▶ [TASK INSTRUCTIONS]:
Look below for the line with "Click the black", then give it again exactly, along with every line that comes after it, the final line included.

▶ [PROVIDED RECORDS]:

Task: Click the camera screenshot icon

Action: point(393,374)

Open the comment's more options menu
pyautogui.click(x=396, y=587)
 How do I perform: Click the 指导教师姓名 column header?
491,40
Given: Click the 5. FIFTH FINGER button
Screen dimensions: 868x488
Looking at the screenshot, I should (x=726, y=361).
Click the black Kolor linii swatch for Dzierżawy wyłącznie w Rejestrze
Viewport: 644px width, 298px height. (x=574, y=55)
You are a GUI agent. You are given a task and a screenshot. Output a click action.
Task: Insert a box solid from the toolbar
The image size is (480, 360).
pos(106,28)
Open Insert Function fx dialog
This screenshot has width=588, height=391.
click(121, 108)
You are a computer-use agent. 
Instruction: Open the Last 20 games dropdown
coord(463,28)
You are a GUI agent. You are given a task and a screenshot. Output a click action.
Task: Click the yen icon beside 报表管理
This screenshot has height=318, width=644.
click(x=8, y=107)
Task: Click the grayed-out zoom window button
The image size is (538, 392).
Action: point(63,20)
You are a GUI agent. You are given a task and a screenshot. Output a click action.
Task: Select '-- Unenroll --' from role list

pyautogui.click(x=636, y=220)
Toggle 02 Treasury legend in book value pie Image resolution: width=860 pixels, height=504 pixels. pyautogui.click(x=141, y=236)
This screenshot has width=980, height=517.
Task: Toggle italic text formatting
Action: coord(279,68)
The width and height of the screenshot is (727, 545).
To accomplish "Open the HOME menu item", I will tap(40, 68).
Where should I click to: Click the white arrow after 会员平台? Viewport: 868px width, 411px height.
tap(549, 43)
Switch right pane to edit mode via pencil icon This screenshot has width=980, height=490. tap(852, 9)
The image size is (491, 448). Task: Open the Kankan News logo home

▶ [OUTPUT BELOW]:
Click the black Kolor linii swatch for Dzierżawy wyłącznie w Rejestrze
Viewport: 644px width, 298px height. (x=574, y=55)
You are a GUI agent. You are given a task and a screenshot. Output a click action.
Task: Insert a box solid from the toolbar
The image size is (480, 360).
pos(106,28)
Open Insert Function fx dialog
This screenshot has width=588, height=391.
click(121, 108)
You are a computer-use agent. 
Instruction: Open the Last 20 games dropdown
coord(463,28)
You are a GUI agent. You are given a task and a screenshot. Output a click action.
Task: Click the yen icon beside 报表管理
This screenshot has height=318, width=644.
click(x=8, y=107)
Task: Click the grayed-out zoom window button
The image size is (538, 392).
Action: point(63,20)
You are a GUI agent. You are given a task and a screenshot. Output a click action.
Task: Select '-- Unenroll --' from role list

pyautogui.click(x=636, y=220)
Toggle 02 Treasury legend in book value pie Image resolution: width=860 pixels, height=504 pixels. pyautogui.click(x=141, y=236)
This screenshot has width=980, height=517.
Task: Toggle italic text formatting
Action: coord(279,68)
The width and height of the screenshot is (727, 545).
To accomplish "Open the HOME menu item", I will tap(40, 68).
Where should I click to: Click the white arrow after 会员平台? Viewport: 868px width, 411px height.
tap(549, 43)
Switch right pane to edit mode via pencil icon This screenshot has width=980, height=490. tap(852, 9)
The image size is (491, 448). Task: Open the Kankan News logo home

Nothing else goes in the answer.